CVR baseline : 0.0717  (7.17%)
CVR current  : 0.0635  (6.35%)
CVR delta    : -0.0082  (-11.4%)
Direction    : DOWN

Segment contributions — channel dimension:

segment baseline_rate current_rate mix_effect rate_effect cross_term total_effect contribution_pct
paid_search 0.0730 0.0580 0.00375 -0.00724 -0.000771 -0.00427 52.2%
organic 0.0677 0.0668 -0.00276 -0.000325 0.0000358 -0.00305 37.3%
email 0.0774 0.0771 -0.000819 -0.0000386 0.00000275 -0.000855 10.5%

Investigation areas (auto-generated):

1. Investigate channel=paid_search first — largest absolute total_effect (-0.00427)
2. Investigate device=mobile first    — largest absolute total_effect (-0.00519)
3. Investigate city=Bengaluru first   — largest absolute total_effect (-0.00389)
4. Investigate category=skincare first — largest absolute total_effect (-0.00341)
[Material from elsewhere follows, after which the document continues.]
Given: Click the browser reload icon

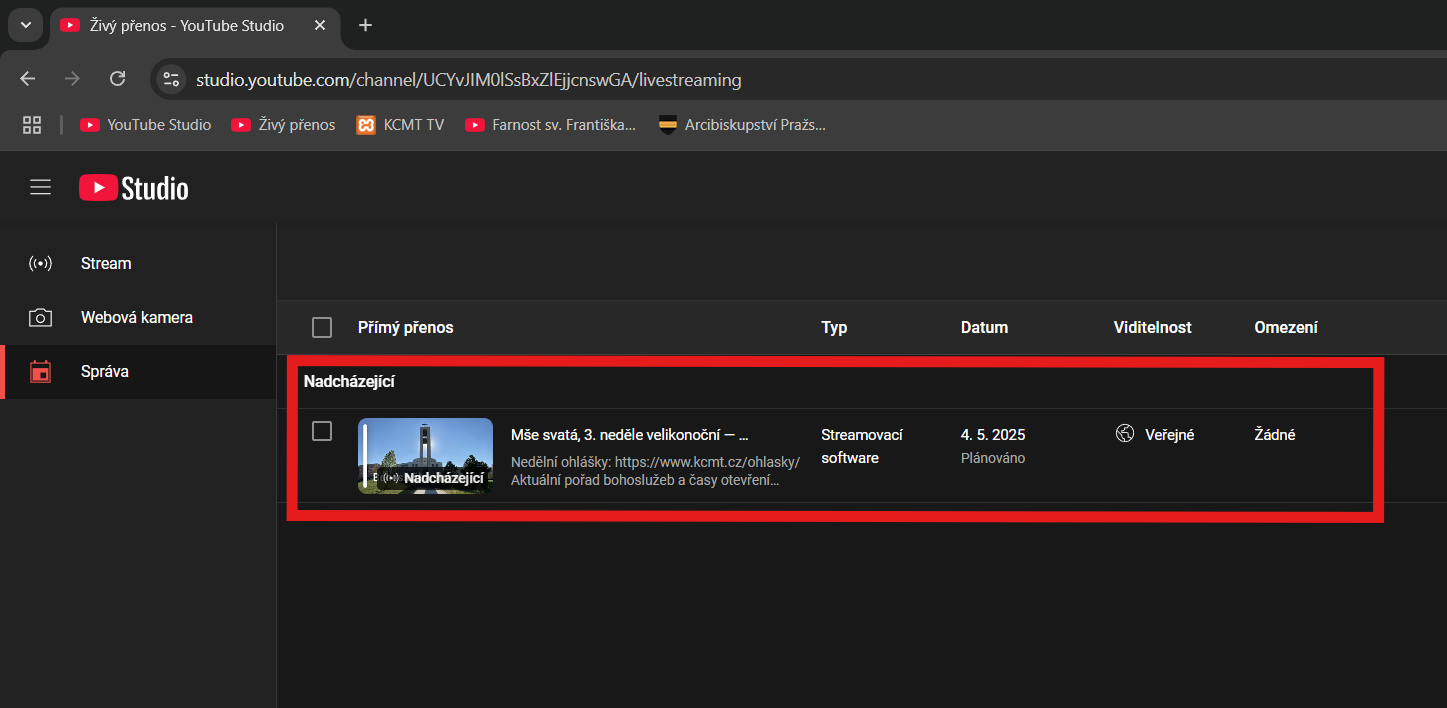Looking at the screenshot, I should pos(117,79).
Interpretation note (always included in every output):

MetricLens reports deterministic metric movement decomposition. It identifies segment contributors, mix effects, rate effects, and cross terms. It does not claim causality, statistical significance, anomaly detection, or root cause proof. Use these outputs as investigation signals, not automatic decisions.


How it works

Additive decomposition (SumMetric, CountMetric)

For additive metrics like revenue or order count, each segment's contribution is:

segment_delta_s     = current_value_s − baseline_value_s
contribution_pct_s  = segment_delta_s / total_delta

All segment deltas sum exactly to total_delta. No residual.

Mix / rate / cross decomposition (RatioMetric, AverageMetric)

For ratio metrics like conversion rate (orders / sessions), the population rate is:

R = Σ_s  w_s × r_s

where w_s is the denominator share of segment s and r_s is the per-segment rate.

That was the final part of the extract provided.